You may have heard the term.. 'You cannot out train a bad diet'.......or maybe not. It is a bold statement and a lot of you may shout back 'I train in the gym THREE times a week, I can eat whatever I like!!' Of course you can. but will you see real, progressive and lasting results with this outlook? Maybe initially by chance, but in the long run, the answer is no.
So you say to yourself, what actually is a bad diet? And that's a very good question, and a question with no straightforward, simple answer.
And the reason? Because we are all different. Different sizes, different shapes, different genes, different environments, different training goals................The list goes on and on. A bad diet for me could be a good diet for you. So, for example, a 40 year old lady that would like to lose some bodyfat and a few inches off their waist, will not see results if they follow the same diet plan as Eddie Hall, the current World's Strongest Man. And the same applies the other way around. This is an extreme example, but one that we can relate to.

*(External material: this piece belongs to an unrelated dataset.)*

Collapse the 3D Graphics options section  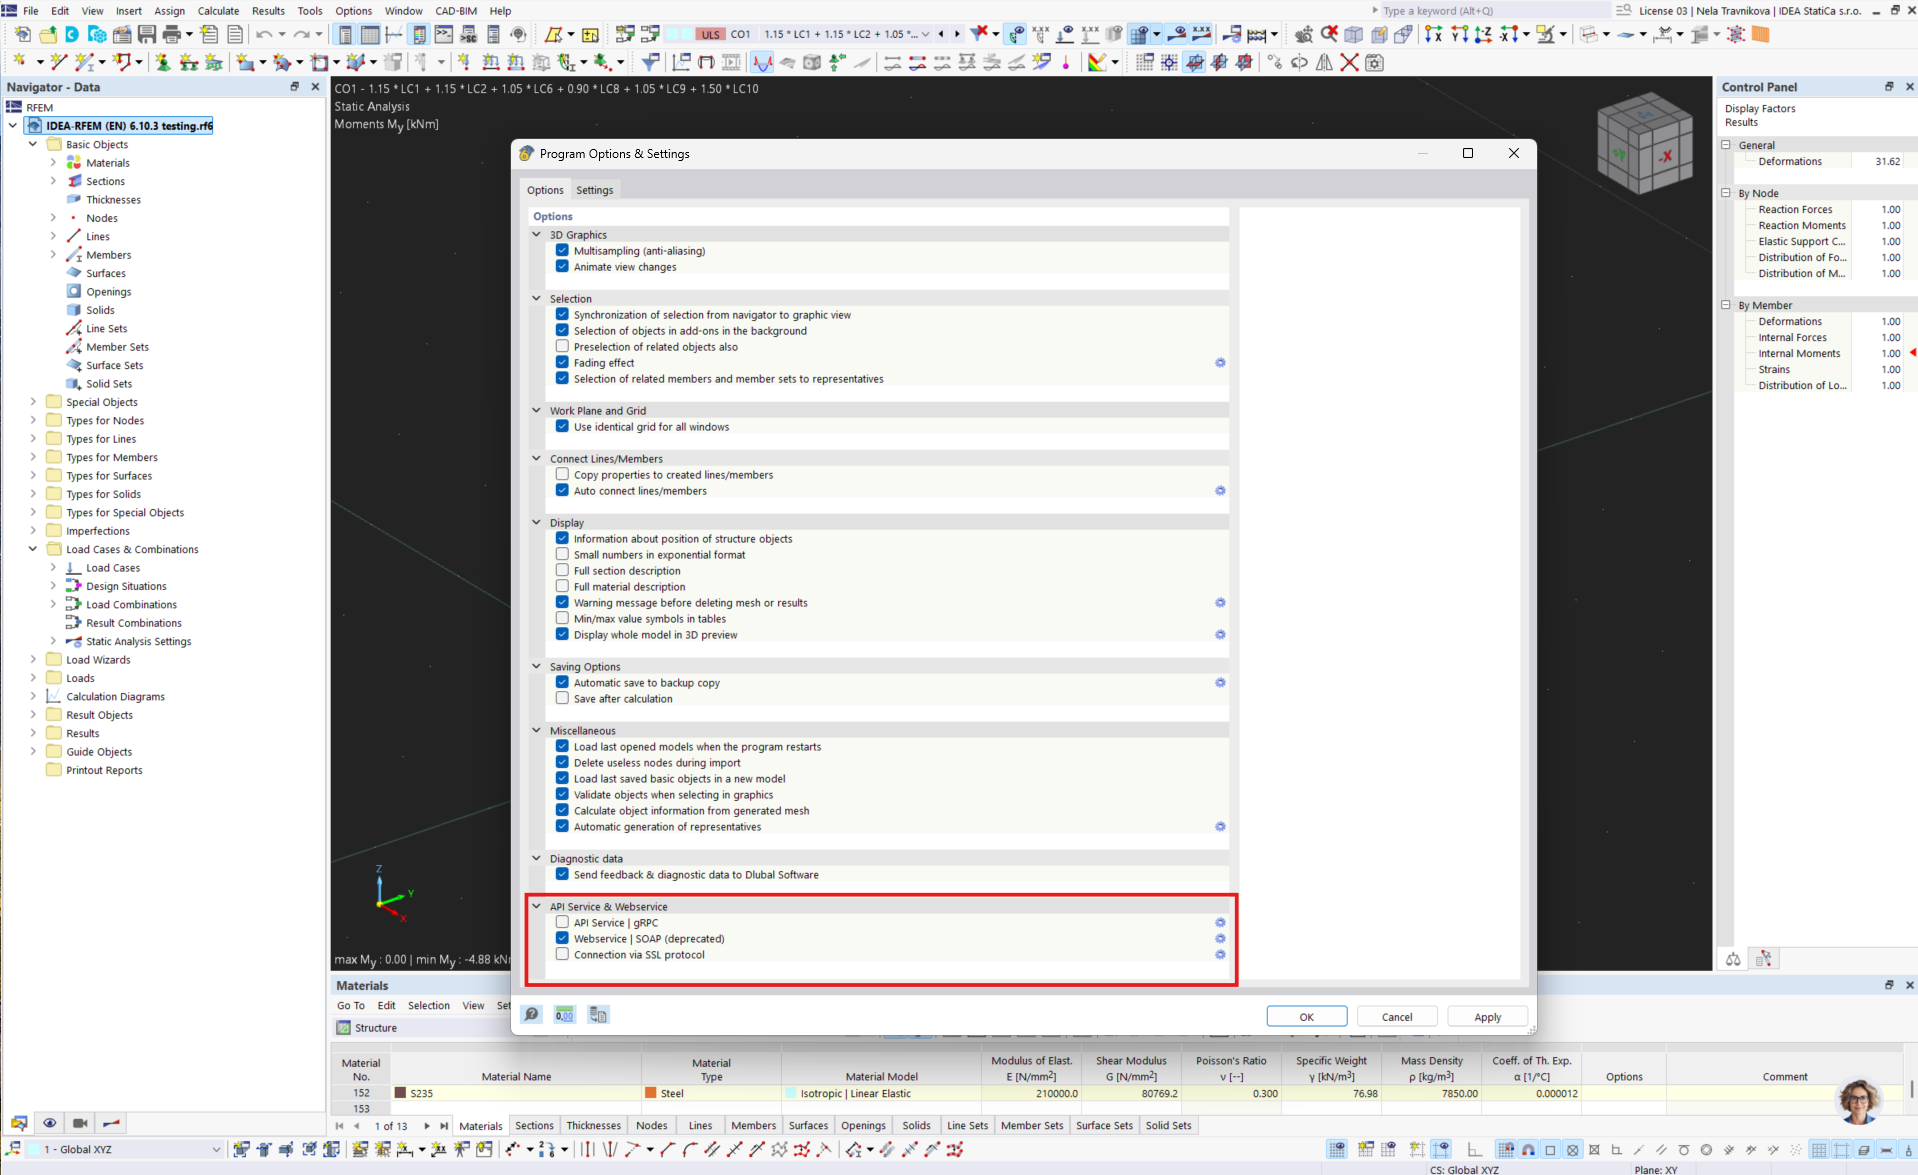click(537, 235)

There are loads of different situations that come into play. All you have to do is take a snapshot of a crossfit class with 10-12 people in it. Each person will have different targets in that class. Yes, they will all be doing the same workout but each person will be working towards something different. Someone will be working towards getting their first pull-up. Someone will be trying to lose a little bodyfat. Someone will be trying to improve their movement mechanics. The list of goals is endless. Pull-up guy (or girl!!) will not have the same nutrition plan as fat loss guy. Squat guy might not have a nutrition plan at all. The point I'm trying to make, is that each athlete requires a slightly different diet and lifestyle to prosper. And just because a diet is 'bad' for someone, doesn't mean it's bad for everyone.
So now that we have established that no single diet or nutrition plan will work for everyone, lets take a closer look at what actually constitutes as a 'bad diet', and what effect, if any, that will have on achieving our fitness goals. Back to the original question then - What is a bad diet? The simple answer - A diet that does not support your training goals. Across the board, this just about covers it. When you flip the question around and ask - What is a GOOD diet? - you will find a question that can be answered much easier and in greater detail, with more benefit to the individual.

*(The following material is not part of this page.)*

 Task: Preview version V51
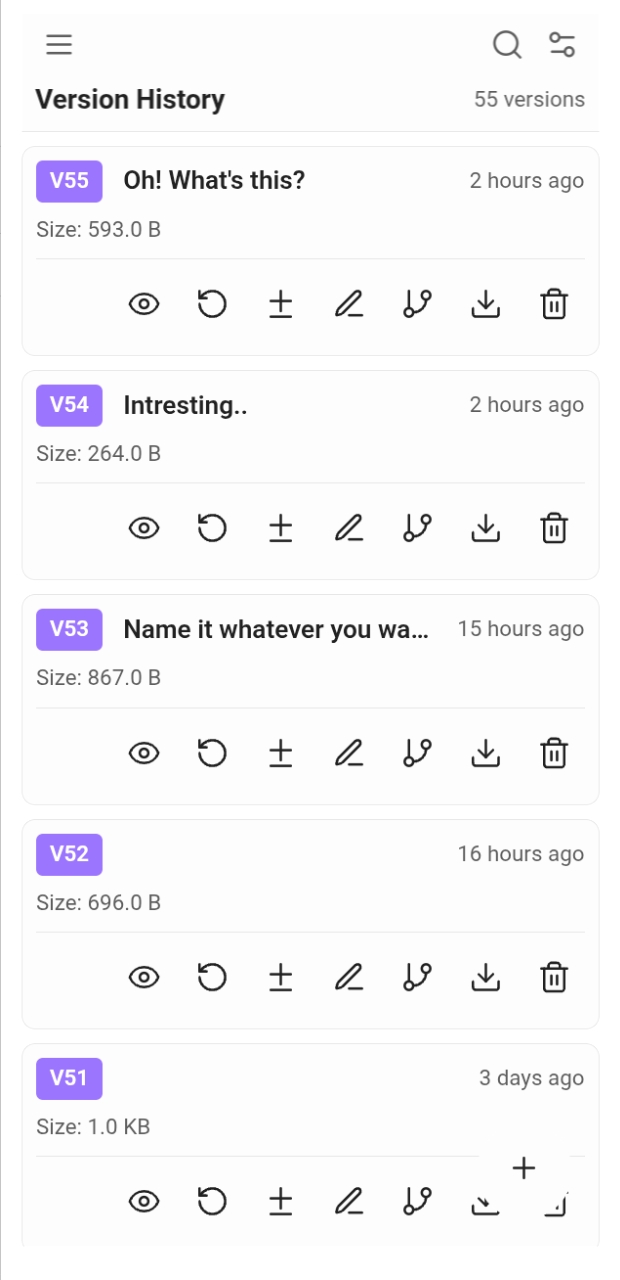coord(143,1201)
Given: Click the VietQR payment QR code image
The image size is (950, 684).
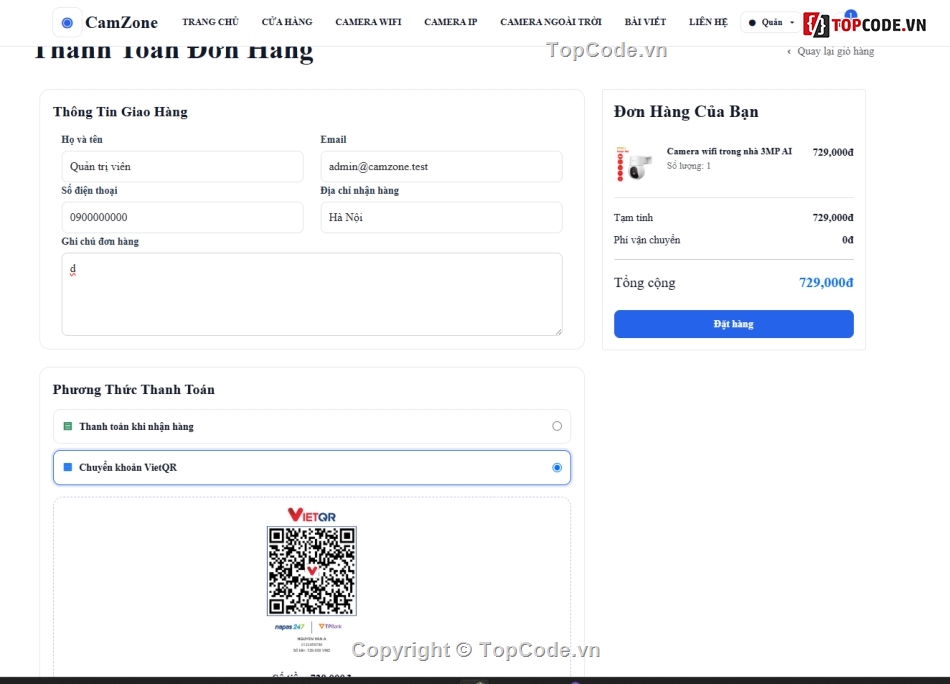Looking at the screenshot, I should coord(311,571).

An excellent start for most people trying to work towards some kind of athletic goal, will be to consume as many whole foods as possible, eat a sustainable amount of protein from varied sources, consume as much green veg as possible and eat a supportive amount of starchy carbohydrate and fat, whilst minimising the amount of processed foods, poor quality meats, and foods high in sugar. That is the ideal template to base the foundations of your diet on. If you can get this right, then you can set to work on fixing the smaller details, such as specific food groups, macronutrient breakdown and ratios, training days and non-training days, and meal times. Again, the emphasis is on the individual's own goals. If the main goal is fat loss, then a great starting point is to simply just eat a bit less. If you are attempting to make the crossfit games you will need to go into much greater detail than that! Above all else, a good diet must be sustainable. It has to fit into your lifestyle. You must embrace it, enjoy it, look forward to your dinner!! If not, guess what? Its a bad diet.

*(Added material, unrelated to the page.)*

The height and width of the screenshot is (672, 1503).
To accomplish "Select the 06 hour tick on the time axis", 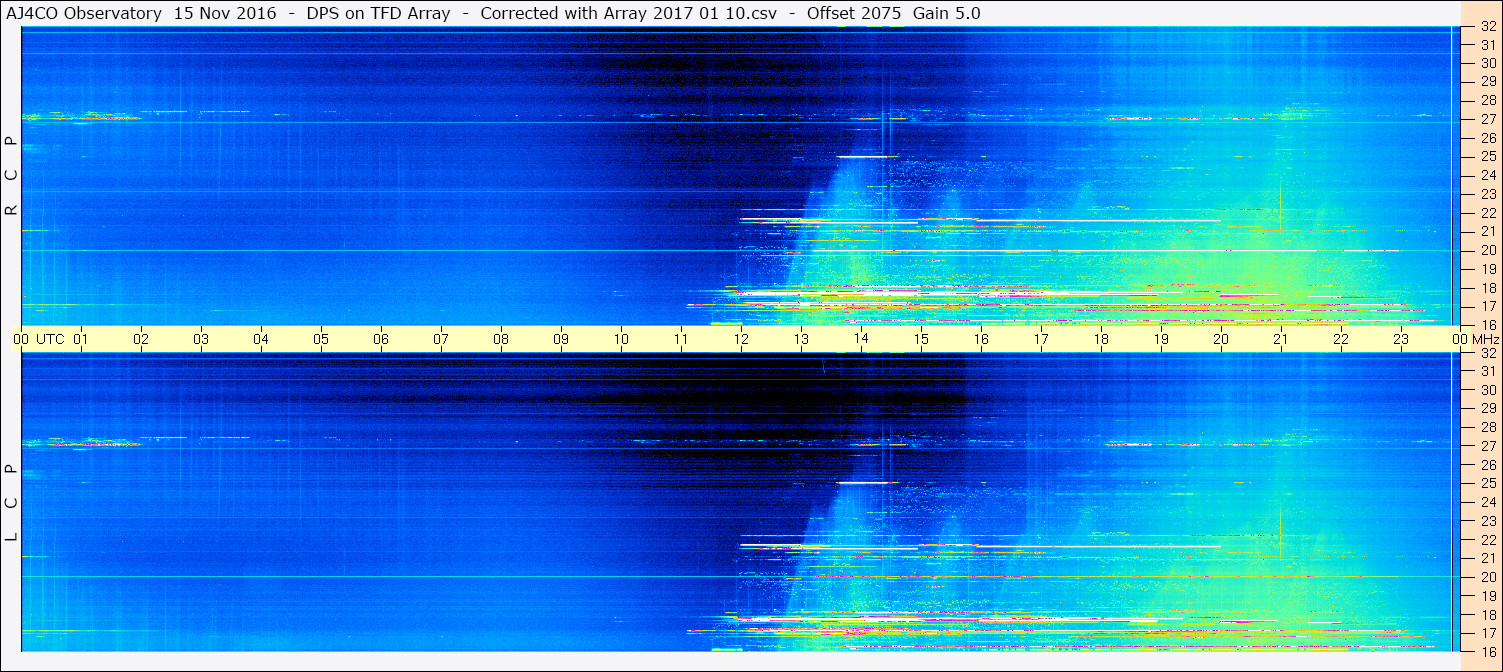I will [381, 339].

So actually, as an athlete, you are better focussing on creating a GOOD diet for yourself as opposed to focussing on the negativity of trying to stay away from eating a so called 'bad diet'. The big positive here, is that your 'good diet' may contain some aspects of said 'bad diet' without causing you or your goals any harm whatsoever! As previously said, a good diet for you is a diet that can support your health and fitness goals. If you refer to the foundations above, your starting point may simply be to cut back on something like a sugary dessert after dinner, or maybe add in a little protein to your breakfast. Rome wasn't built in a day, and neither was Coach MT, so you just have to be patient, make the small, consistent changes towards developing a diet that is good for you. If your diet and lifestyle are not good for you, you will not get the fitness and health results you long for. You cannot out train a bad diet.